Published: 3 August 2012

Abstract

Background

Informal carers play an important role in supporting people with long-term conditions living at home. However, the caring role is known to have adverse effects on carers such as poorer emotional health and social isolation. A variety of types of respite may be offered to carers but little is known about the benefits of respite, carers’ experiences with it, or their perceptions of care workers. This study therefore investigated these experiences and perceptions.

Method

Recorded, semi-structured interviews were undertaken with twelve carers receiving weekly four-hourly respite. Carers were either caring for a person over sixty or were over sixty themselves.
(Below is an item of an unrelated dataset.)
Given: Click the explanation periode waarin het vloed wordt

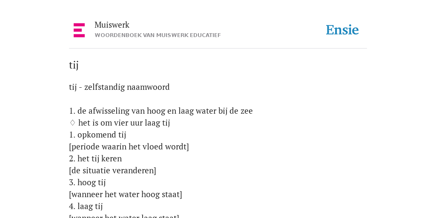Looking at the screenshot, I should pyautogui.click(x=129, y=146).
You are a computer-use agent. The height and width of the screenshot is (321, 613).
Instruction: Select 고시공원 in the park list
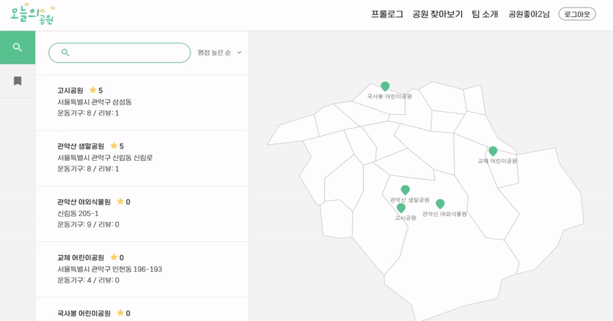pyautogui.click(x=142, y=103)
Interviews were analysed thematically.

Results and Discussion

Respite sometimes alleviated carers’ constant sense of responsibility for their cared for. Trust, whether in the service provider or individual care workers, was essential. Carers lacking this trust tended to perceive respite as less beneficial. Low expectations were common with carers often unwilling to find fault. Care workers were frequently seen as very kind with some carers valuing their company. Care workers who were flexible, communicated well and responded to the cared for’s needs were valued. Stimulation of the cared for during respite was very important to most carers but the perceived benefits for carers were often very individual. Many carers used respite to catch up with routine, domestic tasks, rarely using it to socialise.

Conclusions

For many carers, respite was a way of maintaining normality in often difficult, restricted lives. Respite allowed continuation of what most people take for granted. Carers frequently viewed respite as intended to improve their cared for’s quality of life, rather than their own. This centrality of the cared for means that carers can only really benefit from respite if the cared for is happy and also seen to benefit. Future research should investigate the perspectives of carers and their cared for, focussing on different demographic groups by features such as age, gender, ethnicity and diagnostic groups. However, without greater clarity about what respite is intended to achieve, clear evidence of a positive impact of this intervention may remain difficult to identify.